→ **What to produce**: Could you copy out all the lines in the material below where the word "height" occurs?

→ **The data**:
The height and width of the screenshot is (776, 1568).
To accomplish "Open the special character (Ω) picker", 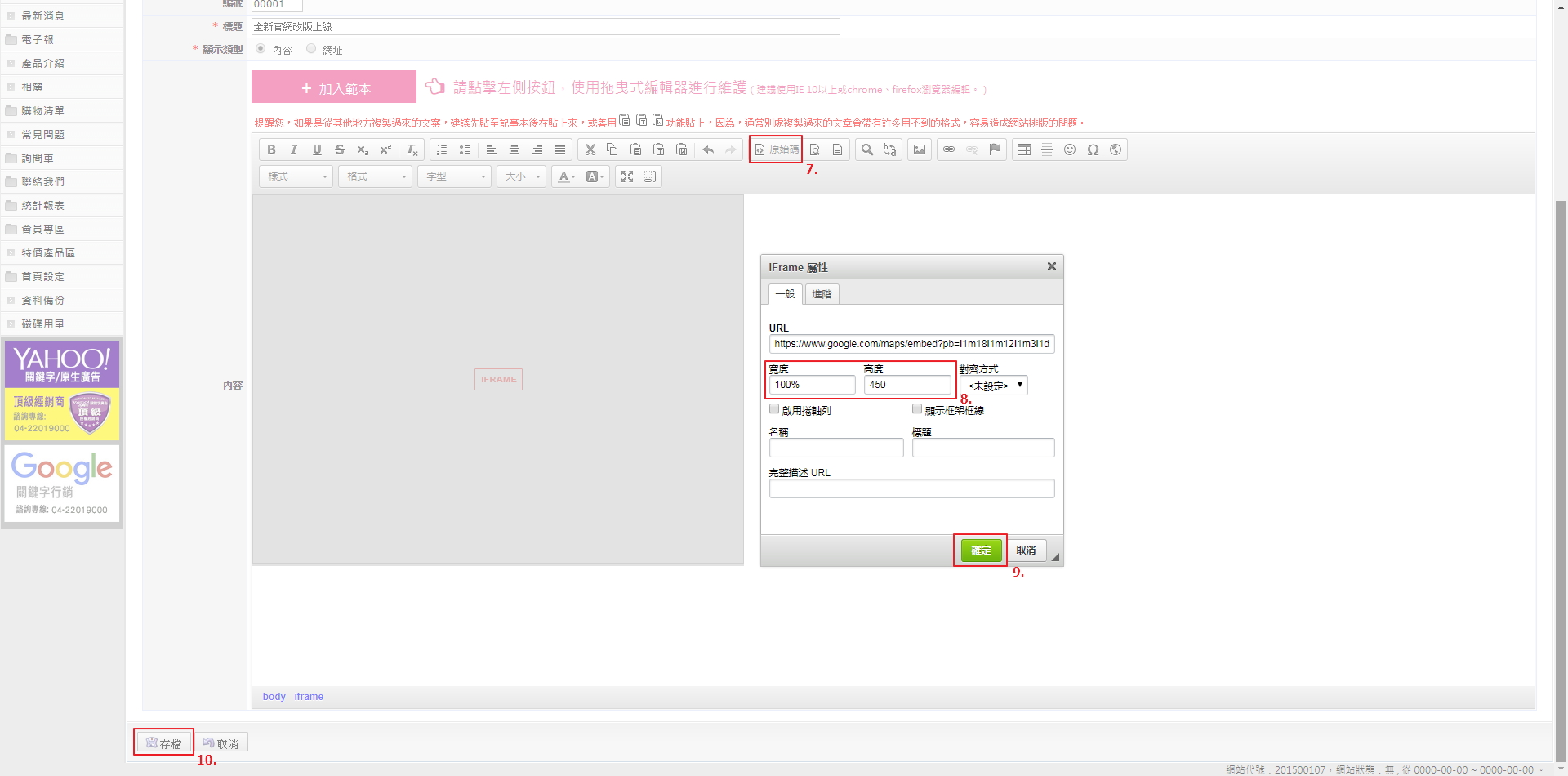I will pos(1093,149).
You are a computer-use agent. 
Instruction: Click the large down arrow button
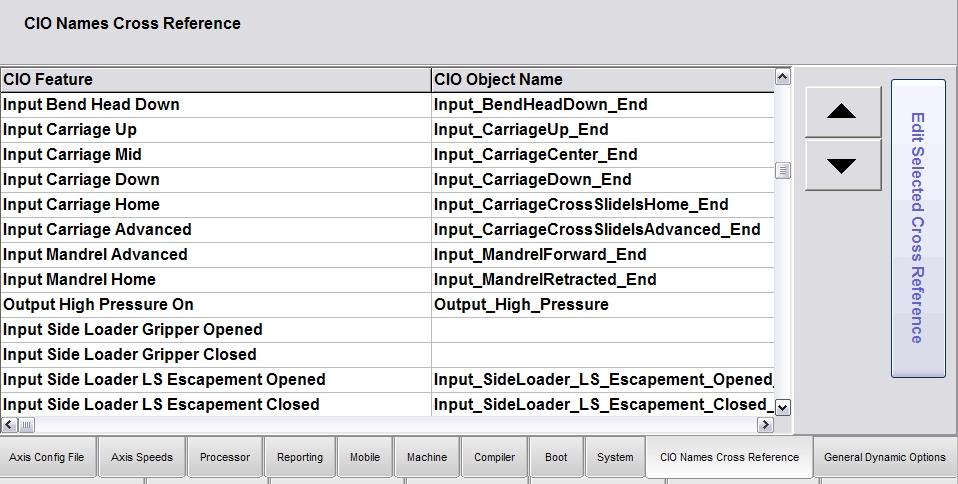tap(842, 165)
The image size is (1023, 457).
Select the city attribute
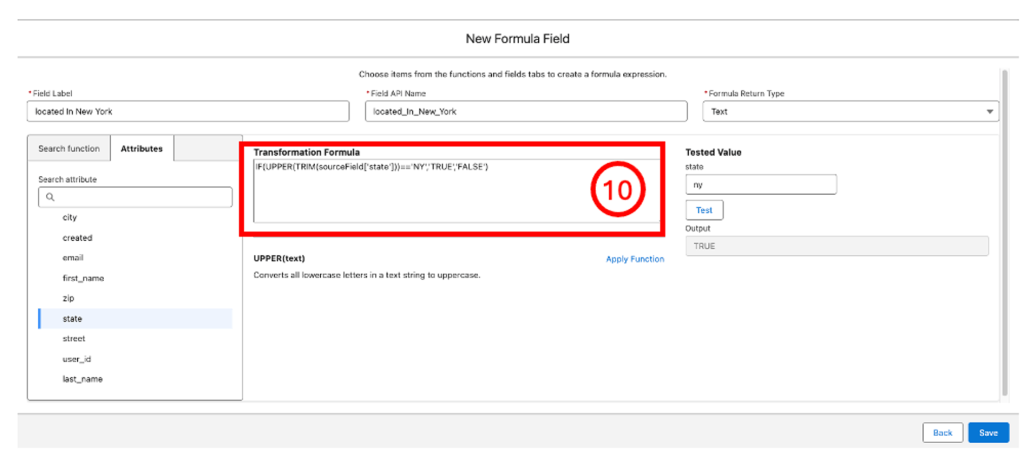pyautogui.click(x=69, y=217)

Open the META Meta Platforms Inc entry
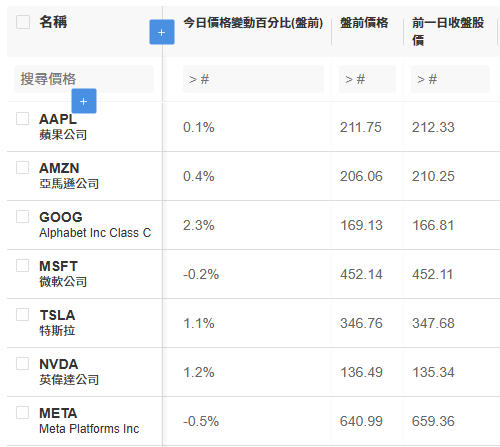pos(89,421)
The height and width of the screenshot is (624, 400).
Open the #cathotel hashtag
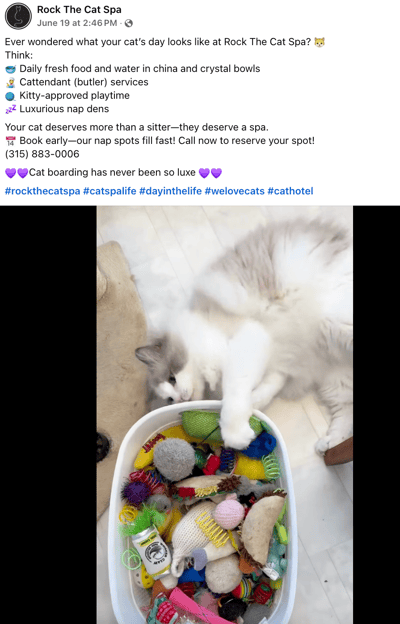click(290, 191)
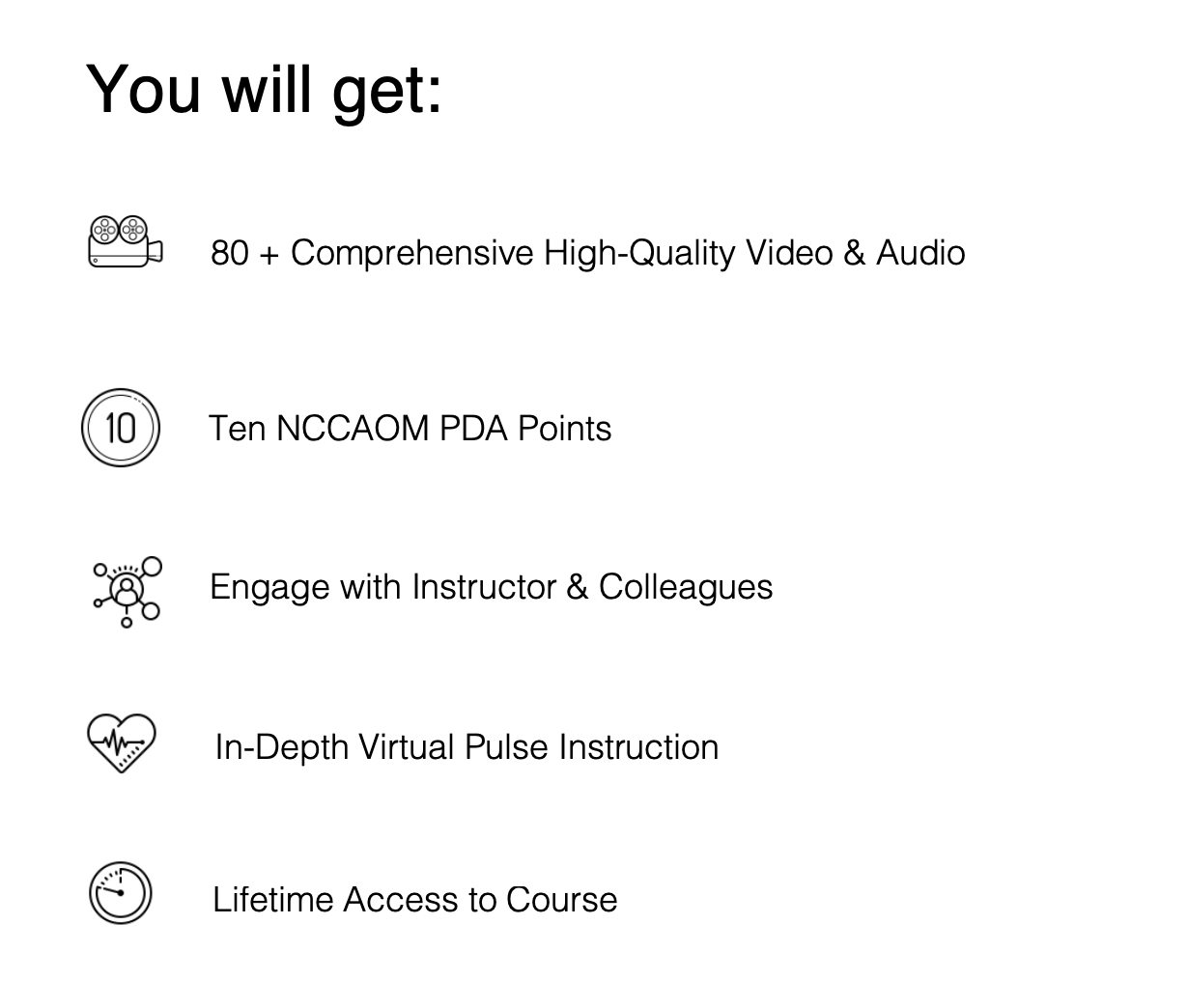
Task: Select '80 + Comprehensive High-Quality Video & Audio' text
Action: (x=588, y=253)
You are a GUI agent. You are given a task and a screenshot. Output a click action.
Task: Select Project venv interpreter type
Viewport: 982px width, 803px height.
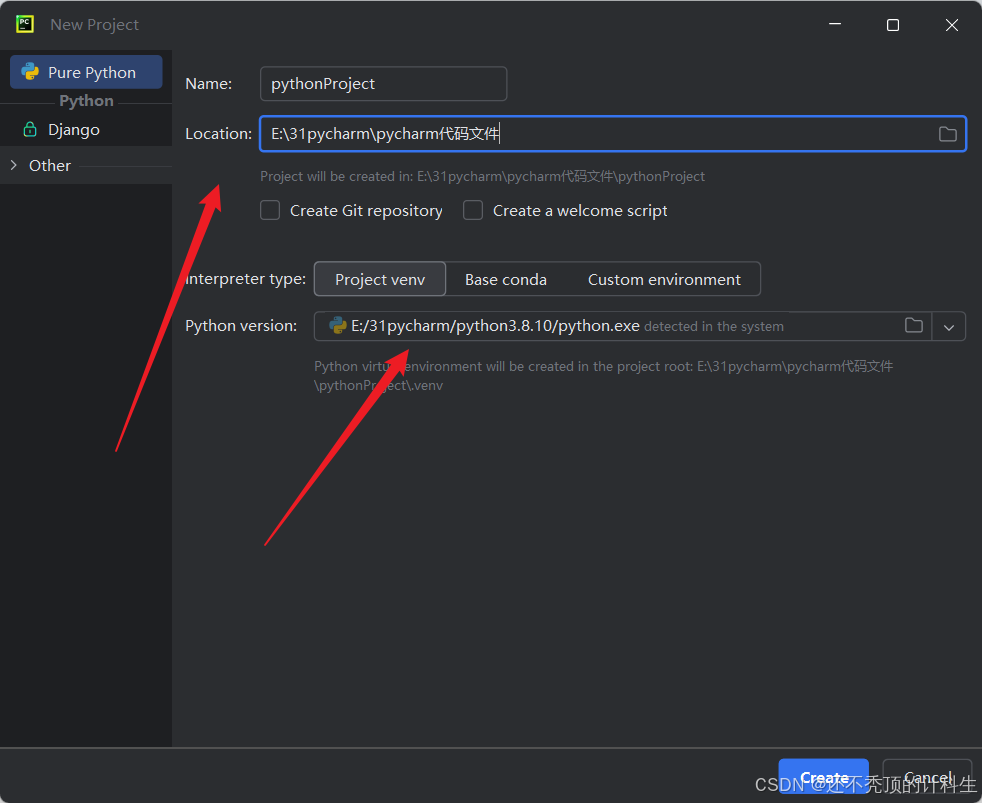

→ **Written response**:
The height and width of the screenshot is (776, 1568).
The height and width of the screenshot is (624, 400).
Viewport: 982px width, 803px height.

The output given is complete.